■ 任务要求 A: 请原样抄录聚合物量子点附图说明中从“图8为本发明实施例提供的金黄”一直到“lginolyticus)。”的全部内容。
■ 任务要求 B: 请在聚合物量子点附图说明的最后一句之后接着往下写。

图3为本发明实施例提供的聚合物量子点的UV-vis谱图(a)和荧光谱图(b)。
图4为本发明实施例提供的聚合物量子点Pdots(a)、Van-Pdots(b)和PB-Pdots(c)的Zeta电势。
图5为本发明实施例提供的万古霉素(a)修饰和多粘菌素(b)修饰的聚合物量子点Pdots的透射电子显微镜(左)和动力学光散射仪(右)
图6为本发明实施例提供的活性功能分子特异性识别微生物示意图
图7为本发明实施例提供的金黄色葡萄球菌(a,b)和铜绿假单胞菌(c,d)标记Van-Pdots(a,c)或PB-Pdots(b,d)的荧光显微镜照片。
图8为本发明实施例提供的金黄色葡萄球菌(a,b)和铜绿假单胞菌(c,d)标记Van-Pdots(a,c)或PB-Pdots(b,d)的场发射扫描电镜照片.
图9为本发明实施例提供的用PB-Pdots(a)和Van-Pdots(b)分别检测金黄色葡萄球菌和铜绿假单胞菌，及八种不同微生物金黄色葡萄球菌(S.aureus),铜绿假单胞菌(P.aeruginosa),大肠杆菌(E.coli),费氏弧菌(V.fischeri),谷草芽孢杆菌(B.cereus),坚强芽孢杆菌(B.firmus),爱德华菌(E.tarda)和鳗弧菌(V.alginolyticus)。
图10为本发明实施例提供的抗生素分子和抗生素分子标记的聚合物量子点的竞争性实验。

■ 数据记录:
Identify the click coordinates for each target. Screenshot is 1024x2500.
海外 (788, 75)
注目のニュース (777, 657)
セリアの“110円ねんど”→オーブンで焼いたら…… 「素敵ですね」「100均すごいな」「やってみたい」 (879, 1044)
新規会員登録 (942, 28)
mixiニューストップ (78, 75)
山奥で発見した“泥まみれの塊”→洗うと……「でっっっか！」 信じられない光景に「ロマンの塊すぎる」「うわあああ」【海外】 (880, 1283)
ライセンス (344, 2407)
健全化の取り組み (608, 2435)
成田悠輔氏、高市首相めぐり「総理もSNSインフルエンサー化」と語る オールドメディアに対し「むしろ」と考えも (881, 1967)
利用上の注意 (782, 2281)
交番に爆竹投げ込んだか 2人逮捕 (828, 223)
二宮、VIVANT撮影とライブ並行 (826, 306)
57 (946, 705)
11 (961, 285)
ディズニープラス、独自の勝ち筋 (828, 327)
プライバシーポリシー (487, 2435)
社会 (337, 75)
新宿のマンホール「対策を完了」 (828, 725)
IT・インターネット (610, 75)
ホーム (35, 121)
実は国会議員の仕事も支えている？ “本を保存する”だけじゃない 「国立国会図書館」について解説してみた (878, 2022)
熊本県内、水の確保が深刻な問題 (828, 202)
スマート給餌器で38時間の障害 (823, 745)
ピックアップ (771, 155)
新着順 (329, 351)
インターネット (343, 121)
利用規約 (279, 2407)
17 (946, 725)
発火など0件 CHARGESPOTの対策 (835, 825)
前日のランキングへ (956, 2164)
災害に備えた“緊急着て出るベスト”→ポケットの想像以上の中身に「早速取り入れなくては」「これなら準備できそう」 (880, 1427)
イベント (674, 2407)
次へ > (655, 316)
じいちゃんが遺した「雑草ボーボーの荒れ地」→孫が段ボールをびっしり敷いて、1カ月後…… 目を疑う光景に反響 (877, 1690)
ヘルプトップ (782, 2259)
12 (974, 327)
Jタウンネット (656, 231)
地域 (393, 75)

■ 作答区 A:
图8为本发明实施例提供的金黄色葡萄球菌(a,b)和铜绿假单胞菌(c,d)标记Van-Pdots(a,c)或PB-Pdots(b,d)的场发射扫描电镜照片.
图9为本发明实施例提供的用PB-Pdots(a)和Van-Pdots(b)分别检测金黄色葡萄球菌和铜绿假单胞菌，及八种不同微生物金黄色葡萄球菌(S.aureus),铜绿假单胞菌(P.aeruginosa),大肠杆菌(E.coli),费氏弧菌(V.fischeri),谷草芽孢杆菌(B.cereus),坚强芽孢杆菌(B.firmus),爱德华菌(E.tarda)和鳗弧菌(V.alginolyticus)。

■ 作答区 B:
图11为本发明实施例提供的在光照条件下，Van-Pdots(a)和PB-Pdots(b)对金黄色葡萄球菌和铜绿假单胞菌的抗菌性能。
图12为本发明实施例提供的在光照条件下，Van-Pdots(a，2.5μmol L^-1)和PB-Pdots(b，2.5μmol L^-1)对八种微生物的抗菌性能。
图13为本发明实施例提供的在光照条件下，低浓度Van-Pdots(a)和PB-Pdots(b)对金黄色葡萄球菌和铜绿假单胞菌的抗菌性能。
具体实施方式
下面通过实施例对本发明做进一步说明。
实施例1：
万古霉素功能化的半导体聚合物量子点(Van-Pdots)对微生物的检测、成像和杀菌功能：
Van-Pdots的制备：0.1ml聚乙二醇(5％)和0.1ml4-羟乙基哌嗪乙磺酸(HEPES)缓冲液(1mol L^-1)先后加入到5ml半导体聚合物量子点溶液(PFBT)中。而后再加入0.5ml万古霉素(5mg mL^-1)，搅拌混合体系30min。然后，再将新鲜配置的0.1ml的1-乙基-(3-二甲基氨基丙基)碳酰二亚胺盐酸盐EDC(5mg mL^-1)加入混合液中搅拌2小时。反应的混合物在透析袋(截留分子量300)中透析2天，移除未交联的分子。再加入50μL Triton X-100(聚乙二醇辛基苯基醚)(2.0wt％)，即得到万古霉素功能化的半导体聚合物(参见表1)。
微生物标记检测：金黄色葡萄球菌用PBS缓冲液清洗两次。再与Van-Pdots(5μg mL^-1)室温下培育0.5小时。过量未结合的Van-Pdots用PBS清洗两次。用荧光光谱仪测量标记的荧光强度。金黄色葡萄球菌的检测线为1.5×10³cfu ml^-1,线性范围为4.5×10⁴cfu ml^-1—4.5×10⁶cfu ml^-1。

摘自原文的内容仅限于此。